Solving Puzzles–Follow the Breadcrumbs

As the world’s challenges continue to be highlighted by the media, whether it be global warming, the ongoing dilemma in Syria, the sabre rattling in North Korea, the ongoing scandal in the Vatican, the global economic doldrums, etc., many people continue to ask two questions:

1. Why is this happening in the world?

2. Why don’t we seem to be doing anything about them (or why is so little progress being made)?

The truth is that they are difficult to solve because we are ignoring a basic principle.

We are not nullifying the difficulties at their source.

Think of the analogy of a poorly maintained automobile.  If the owner chooses to not change the oil as prescribed by the manufacturer, eventually the owner will notice that the car runs a lot rougher and vibrates excessively when driven.  They may also notice that the noise emanating from the exhaust is a lot louder than it used to be.

The solution on first blush may be to install new tires to help it run smoother on the road or to replace the exhaust system with one that suppresses noise better.

In fact, ignoring the fact that the engine is the source of both issues is an invitation to spend a lot of money on the wrong solutions and the car will eventually fail.

Identifying the REAL problem

The world is like that also.

Too many people are attempting to solve its problems by tackling the symptoms directly.

Instead, they should follow the breadcrumbs from the symptoms back to the sources of the problems.

It is generally accepted that every problem in the world afflicts some percentage of the world.

But it is also true that every problem in the world, bar none, benefits a certain percentage of the world also.

And if you want to know why we seem to be so slow in solving problems, then we first need to determine who benefits from the problems not being solved. 

Once one knows who benefits, one needs to analyze the individuals or organizations who benefit to get an understanding of the nature of the benefit and what motivates their behaviour in relation to this benefit.

Use questions like “why?” and “how do I know?” to validate one’s assumptions at every stage of the investigation.

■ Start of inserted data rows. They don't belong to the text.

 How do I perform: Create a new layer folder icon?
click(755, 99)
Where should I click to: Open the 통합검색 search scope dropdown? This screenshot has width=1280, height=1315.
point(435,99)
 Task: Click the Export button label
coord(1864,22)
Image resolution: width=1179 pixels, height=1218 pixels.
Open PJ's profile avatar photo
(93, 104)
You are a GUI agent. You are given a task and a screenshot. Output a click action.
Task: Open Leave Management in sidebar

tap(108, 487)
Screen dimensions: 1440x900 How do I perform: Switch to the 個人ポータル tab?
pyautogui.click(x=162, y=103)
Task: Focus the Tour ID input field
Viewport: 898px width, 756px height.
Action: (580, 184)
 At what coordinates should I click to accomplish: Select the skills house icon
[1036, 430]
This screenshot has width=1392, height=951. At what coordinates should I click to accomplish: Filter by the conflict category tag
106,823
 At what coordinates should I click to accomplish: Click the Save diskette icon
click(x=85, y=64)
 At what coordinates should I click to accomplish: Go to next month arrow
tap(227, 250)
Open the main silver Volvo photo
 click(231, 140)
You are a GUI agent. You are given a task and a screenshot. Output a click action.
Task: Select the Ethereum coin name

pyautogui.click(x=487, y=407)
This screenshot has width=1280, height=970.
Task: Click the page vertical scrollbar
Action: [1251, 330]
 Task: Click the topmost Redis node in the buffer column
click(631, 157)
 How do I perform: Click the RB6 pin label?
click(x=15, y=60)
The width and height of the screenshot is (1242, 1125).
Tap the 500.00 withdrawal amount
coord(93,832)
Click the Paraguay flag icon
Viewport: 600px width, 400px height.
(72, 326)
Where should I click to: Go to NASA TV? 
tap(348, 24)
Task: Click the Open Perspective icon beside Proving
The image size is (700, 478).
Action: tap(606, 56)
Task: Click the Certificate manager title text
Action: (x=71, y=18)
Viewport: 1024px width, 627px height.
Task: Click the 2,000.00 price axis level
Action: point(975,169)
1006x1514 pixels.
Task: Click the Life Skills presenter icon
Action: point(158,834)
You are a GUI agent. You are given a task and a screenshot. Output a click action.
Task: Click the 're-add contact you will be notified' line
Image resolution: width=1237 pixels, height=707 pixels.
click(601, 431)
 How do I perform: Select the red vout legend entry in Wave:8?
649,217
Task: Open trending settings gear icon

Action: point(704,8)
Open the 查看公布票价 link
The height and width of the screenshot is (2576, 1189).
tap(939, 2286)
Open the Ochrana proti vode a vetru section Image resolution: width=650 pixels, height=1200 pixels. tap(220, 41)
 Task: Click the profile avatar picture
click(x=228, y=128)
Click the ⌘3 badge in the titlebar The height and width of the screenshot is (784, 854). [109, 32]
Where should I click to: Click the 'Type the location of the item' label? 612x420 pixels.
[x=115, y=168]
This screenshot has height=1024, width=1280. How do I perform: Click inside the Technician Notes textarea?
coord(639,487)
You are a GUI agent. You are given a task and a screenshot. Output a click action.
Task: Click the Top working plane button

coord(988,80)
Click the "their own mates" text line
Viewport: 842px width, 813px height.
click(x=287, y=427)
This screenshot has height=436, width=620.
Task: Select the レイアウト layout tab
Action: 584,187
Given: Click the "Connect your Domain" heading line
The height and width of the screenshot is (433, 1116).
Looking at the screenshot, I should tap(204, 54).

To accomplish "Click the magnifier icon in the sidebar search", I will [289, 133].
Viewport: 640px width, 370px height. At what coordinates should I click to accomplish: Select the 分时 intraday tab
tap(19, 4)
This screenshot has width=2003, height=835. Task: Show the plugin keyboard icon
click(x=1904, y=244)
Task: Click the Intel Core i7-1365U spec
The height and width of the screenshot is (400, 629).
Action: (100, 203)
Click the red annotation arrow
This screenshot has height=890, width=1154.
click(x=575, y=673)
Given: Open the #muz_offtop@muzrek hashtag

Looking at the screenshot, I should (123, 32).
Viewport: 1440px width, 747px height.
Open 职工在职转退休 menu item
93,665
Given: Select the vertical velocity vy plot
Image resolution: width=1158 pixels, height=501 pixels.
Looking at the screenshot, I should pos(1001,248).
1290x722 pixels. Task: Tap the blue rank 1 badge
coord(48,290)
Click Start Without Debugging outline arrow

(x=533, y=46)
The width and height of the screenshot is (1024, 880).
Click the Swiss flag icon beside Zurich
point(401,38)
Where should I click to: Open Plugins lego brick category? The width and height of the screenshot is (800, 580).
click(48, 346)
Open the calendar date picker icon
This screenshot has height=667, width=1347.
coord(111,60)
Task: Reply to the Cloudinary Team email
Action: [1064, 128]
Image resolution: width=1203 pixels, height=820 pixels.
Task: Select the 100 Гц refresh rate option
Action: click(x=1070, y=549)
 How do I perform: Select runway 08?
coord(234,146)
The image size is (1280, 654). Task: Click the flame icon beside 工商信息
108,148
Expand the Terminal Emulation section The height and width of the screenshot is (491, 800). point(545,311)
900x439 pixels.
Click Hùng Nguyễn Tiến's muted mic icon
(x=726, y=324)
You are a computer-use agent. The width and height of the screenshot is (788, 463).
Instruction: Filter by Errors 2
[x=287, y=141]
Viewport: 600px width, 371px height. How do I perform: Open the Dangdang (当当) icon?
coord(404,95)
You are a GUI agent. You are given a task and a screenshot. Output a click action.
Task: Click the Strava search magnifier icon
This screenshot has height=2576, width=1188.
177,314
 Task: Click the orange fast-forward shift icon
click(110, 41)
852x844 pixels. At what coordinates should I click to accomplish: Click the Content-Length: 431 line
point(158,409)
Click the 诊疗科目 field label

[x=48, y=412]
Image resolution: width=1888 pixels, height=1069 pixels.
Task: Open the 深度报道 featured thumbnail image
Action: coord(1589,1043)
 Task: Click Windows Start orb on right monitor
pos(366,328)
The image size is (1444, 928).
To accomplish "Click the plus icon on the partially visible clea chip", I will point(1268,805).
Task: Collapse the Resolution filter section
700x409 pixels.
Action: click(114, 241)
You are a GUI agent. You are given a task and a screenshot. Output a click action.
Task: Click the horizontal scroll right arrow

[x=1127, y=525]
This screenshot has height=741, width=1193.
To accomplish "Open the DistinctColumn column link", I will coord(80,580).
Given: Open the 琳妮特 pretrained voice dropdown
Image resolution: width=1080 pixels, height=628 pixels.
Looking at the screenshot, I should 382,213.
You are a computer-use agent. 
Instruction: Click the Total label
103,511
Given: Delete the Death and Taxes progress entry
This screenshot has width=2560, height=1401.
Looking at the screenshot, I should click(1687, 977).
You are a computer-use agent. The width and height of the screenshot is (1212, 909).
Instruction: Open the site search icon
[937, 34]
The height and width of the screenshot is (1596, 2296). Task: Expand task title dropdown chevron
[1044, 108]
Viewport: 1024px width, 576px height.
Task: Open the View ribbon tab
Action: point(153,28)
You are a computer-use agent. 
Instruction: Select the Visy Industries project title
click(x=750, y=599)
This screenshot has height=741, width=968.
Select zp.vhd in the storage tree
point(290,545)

Once one has an understanding of this motivation, then one will know why the world is the way it is and what needs to be done to negate the challenges in the world.

A warning

Be aware that undertaking any quest to solve the world’s difficulties comes with four warnings:

1. You may not like what you see - you may become angry, disappointed or frightened by what you uncover.

2. The people who hold the answers to your queries are people with significant power, influence and motivation who won’t give up their advantage easily.

3. If you decide to continue on your quest anyway, you may be called to stretch your courage and creativity beyond anything you have ever experienced. Few are sufficiently prepared to deal with the information they so passionately sought once said information is in-hand.

4. You may become tempted to become part of the problem instead of becoming part of the solution, becoming beguiled by the baubles that such temptation offers. While many deny this would happen to them, we all have our price.

So within the context of these warnings comes a complex question.

Do you really want to help solve the world’s challenges, do you prefer to sit and complain about them and do nothing (waiting for someone else to solve them) or do you prefer to sit in ignorant bliss of your responsibility to make the world a better place?

The paradox with how you answer the question is that your choice determines how easy or difficult your Life will be now … and ironically …. how easy or difficult your Life and the Life of generations to come will be.

Choosing an easier Life now, the one chosen by most people, often creates a more difficult Life later and vice versa.

And therein compounds the difficulties being experienced in the world.

Fortunately or unfortunately, difficulties require correction and correction eventually arrives …..

…. either by our own hand and somewhat within our control

…. or in another form.

Which form do you prefer?

Think about your family and the people close to you and then ask yourself the question again.

What does the answer compel you to do?